The crew froze as he wiped the blood off on his coat
And threw the helmsman ruthlessly overboard.
In defiance of the storm, that kept them anchored for so long, he swore an oath to forfeit right and wring.
Irreverent he cussed loudly: "I will round the cape,
even if I have to sail until doomsday!"
Their petrified facial expressions could tell: their master was like a devil on this floating piece of hell.
There and then he gave the signal of departure.
"Make sail and weigh the hook!"
And so they left the harbor.
Hear the Easter bells tolling through the roaring sound of a rough sea, accompanied by the sight of a ship sailing towards her destiny.
What a spectacle of Blasphemy.
There was no rejoice after his mad choice.
Sails were lost, decks were flooded and lightning turned their ship into a coal-black carcass.
Anxiety replaced vainglory.
The storm died down but a sinister shroud of darkness remained, for daylight came no more.
Floating in unending dusk, adrift on liquid ground.
Months went by and land was never found.
Food supplies putrefied and pestilence broke out.
Suicide became routine, some chose suspension, others jumped and drowned.

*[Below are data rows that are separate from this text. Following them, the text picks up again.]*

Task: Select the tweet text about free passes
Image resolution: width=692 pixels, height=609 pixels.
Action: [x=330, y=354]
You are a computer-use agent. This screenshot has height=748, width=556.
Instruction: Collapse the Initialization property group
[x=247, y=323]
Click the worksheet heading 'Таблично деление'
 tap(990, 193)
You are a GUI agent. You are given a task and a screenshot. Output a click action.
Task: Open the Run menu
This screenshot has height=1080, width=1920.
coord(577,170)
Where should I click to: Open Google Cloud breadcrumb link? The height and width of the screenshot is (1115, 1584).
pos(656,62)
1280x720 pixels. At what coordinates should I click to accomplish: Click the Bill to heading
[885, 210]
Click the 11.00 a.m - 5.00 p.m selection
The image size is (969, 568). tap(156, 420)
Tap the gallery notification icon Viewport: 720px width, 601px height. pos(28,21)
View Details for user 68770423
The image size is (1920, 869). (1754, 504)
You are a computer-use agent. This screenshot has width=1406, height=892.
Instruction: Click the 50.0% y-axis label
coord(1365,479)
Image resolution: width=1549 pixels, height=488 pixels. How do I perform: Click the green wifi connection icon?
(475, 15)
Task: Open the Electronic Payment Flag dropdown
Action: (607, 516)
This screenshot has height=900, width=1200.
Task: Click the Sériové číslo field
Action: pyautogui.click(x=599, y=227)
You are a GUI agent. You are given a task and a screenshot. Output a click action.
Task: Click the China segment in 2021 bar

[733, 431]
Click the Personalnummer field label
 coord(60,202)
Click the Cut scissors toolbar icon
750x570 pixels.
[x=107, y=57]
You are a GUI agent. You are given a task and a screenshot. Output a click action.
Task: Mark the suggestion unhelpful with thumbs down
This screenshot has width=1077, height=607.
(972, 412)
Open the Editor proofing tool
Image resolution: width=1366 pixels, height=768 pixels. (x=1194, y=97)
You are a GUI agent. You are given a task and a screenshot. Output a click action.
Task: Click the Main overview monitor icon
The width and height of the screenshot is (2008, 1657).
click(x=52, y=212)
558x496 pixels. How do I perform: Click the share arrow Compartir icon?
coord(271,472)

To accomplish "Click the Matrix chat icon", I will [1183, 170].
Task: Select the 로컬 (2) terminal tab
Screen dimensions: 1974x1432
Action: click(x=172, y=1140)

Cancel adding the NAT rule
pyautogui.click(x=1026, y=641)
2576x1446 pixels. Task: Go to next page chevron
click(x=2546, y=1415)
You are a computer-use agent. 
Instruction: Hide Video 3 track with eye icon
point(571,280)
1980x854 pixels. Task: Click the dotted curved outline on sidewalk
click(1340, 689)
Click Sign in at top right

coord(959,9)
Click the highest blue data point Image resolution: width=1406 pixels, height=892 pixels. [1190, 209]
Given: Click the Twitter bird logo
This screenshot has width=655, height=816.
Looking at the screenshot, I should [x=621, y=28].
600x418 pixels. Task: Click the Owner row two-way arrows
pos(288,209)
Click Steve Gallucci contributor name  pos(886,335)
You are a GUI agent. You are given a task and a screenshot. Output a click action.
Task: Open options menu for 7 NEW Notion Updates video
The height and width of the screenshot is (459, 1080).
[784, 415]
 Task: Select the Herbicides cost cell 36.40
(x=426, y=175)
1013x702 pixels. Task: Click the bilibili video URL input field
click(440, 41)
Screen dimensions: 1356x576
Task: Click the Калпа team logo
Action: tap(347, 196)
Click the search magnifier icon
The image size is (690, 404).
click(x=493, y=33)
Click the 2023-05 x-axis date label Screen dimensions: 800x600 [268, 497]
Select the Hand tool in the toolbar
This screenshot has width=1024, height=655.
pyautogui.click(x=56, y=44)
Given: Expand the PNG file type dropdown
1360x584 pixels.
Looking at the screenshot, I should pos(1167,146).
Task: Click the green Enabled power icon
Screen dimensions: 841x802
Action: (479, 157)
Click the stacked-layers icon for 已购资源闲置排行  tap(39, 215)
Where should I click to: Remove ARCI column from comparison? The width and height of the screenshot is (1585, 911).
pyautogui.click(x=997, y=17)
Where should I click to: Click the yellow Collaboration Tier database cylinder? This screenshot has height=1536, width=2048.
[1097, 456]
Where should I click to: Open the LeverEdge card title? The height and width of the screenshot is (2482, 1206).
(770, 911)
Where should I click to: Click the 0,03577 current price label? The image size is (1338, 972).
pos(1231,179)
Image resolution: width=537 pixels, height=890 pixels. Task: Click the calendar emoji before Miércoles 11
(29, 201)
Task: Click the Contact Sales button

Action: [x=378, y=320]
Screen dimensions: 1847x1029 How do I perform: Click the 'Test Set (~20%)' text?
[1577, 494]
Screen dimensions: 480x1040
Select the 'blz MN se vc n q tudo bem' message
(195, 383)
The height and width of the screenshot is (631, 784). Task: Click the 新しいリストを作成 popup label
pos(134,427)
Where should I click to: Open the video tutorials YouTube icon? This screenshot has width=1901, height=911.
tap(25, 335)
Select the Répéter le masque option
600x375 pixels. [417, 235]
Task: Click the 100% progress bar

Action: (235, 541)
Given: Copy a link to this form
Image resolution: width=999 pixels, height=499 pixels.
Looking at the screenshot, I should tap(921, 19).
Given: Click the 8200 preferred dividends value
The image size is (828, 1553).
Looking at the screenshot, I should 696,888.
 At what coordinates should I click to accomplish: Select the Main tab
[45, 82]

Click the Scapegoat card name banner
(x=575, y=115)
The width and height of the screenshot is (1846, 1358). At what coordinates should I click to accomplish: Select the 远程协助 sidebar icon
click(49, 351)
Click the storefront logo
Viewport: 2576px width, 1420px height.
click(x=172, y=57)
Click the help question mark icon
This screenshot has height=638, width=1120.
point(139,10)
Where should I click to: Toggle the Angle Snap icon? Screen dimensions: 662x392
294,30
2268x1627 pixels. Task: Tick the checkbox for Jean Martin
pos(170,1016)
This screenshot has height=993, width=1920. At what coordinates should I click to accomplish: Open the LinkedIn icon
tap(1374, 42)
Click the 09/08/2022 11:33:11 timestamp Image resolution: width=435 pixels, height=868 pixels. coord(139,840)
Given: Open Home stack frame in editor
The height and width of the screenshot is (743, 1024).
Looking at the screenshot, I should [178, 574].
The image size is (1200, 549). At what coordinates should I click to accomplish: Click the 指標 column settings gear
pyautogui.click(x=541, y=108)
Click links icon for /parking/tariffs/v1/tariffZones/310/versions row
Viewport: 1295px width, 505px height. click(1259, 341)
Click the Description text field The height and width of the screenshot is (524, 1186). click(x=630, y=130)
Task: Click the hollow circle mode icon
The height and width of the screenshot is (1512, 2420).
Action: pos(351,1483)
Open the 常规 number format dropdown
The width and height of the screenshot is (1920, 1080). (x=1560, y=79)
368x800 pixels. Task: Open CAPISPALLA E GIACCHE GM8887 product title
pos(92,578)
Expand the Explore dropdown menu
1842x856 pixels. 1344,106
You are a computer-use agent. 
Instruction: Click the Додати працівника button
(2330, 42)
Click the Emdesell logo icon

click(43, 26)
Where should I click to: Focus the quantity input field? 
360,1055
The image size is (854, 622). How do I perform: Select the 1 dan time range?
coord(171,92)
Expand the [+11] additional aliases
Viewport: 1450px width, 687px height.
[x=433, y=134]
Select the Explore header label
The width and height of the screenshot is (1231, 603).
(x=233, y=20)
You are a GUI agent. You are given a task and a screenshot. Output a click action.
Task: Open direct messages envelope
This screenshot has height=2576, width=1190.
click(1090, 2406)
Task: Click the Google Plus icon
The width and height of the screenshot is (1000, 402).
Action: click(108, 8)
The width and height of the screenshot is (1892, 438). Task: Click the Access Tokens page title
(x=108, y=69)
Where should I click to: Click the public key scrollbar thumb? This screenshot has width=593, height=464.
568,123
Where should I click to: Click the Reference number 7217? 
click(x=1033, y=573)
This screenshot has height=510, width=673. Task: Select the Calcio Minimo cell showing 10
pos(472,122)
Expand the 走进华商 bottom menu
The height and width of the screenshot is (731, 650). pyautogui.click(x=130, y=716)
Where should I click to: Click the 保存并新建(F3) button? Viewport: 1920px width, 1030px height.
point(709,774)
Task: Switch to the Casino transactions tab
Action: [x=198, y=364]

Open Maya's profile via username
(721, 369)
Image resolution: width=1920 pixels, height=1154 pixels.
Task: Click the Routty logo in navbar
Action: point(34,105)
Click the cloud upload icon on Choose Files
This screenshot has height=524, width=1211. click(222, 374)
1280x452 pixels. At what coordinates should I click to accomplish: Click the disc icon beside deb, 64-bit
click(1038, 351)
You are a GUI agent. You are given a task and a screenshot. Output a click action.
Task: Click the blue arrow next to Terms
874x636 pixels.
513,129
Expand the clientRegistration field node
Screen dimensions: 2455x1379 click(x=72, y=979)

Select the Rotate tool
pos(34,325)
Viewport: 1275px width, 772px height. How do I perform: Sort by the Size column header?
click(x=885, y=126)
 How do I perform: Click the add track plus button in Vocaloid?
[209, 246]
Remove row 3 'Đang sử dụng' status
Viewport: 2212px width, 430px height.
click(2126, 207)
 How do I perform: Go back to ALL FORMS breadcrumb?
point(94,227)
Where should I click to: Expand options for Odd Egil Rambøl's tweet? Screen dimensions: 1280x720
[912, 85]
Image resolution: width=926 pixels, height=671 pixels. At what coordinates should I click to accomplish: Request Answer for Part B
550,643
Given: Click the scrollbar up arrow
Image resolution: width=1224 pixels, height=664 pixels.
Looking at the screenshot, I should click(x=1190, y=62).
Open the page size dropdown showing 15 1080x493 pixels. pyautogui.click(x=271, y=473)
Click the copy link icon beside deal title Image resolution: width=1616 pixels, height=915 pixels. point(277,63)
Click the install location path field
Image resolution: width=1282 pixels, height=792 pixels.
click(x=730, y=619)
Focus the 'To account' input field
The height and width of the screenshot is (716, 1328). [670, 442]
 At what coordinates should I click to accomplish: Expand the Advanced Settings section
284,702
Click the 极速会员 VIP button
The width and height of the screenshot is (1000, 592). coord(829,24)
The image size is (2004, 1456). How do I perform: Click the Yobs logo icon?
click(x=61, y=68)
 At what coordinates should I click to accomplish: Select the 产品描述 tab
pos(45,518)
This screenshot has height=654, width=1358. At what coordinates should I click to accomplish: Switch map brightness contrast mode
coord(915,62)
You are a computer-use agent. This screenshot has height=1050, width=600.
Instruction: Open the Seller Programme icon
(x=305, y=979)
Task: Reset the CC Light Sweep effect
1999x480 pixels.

The dead were sown in hammocks and disposed of in the sea, buried in a watery grave, after a short ceremony.
The crew froze as he left his cabin with knife and gun, slaughtering what was left of them one by one.
There was an evil murderous glimpse in his eyes.
By the time he was done, the ship was desecrated by death and demise.
Van der Decken lashes himself to the wheel, swearing at Christ: "I shall not yield!"
All at once a new storm rose and lightning struck.
The top mast broke off, impaling him, a shard of the crest piercing his chest, in a standing position nailed to the deck.
And so a man dies, and a ghost resurrects.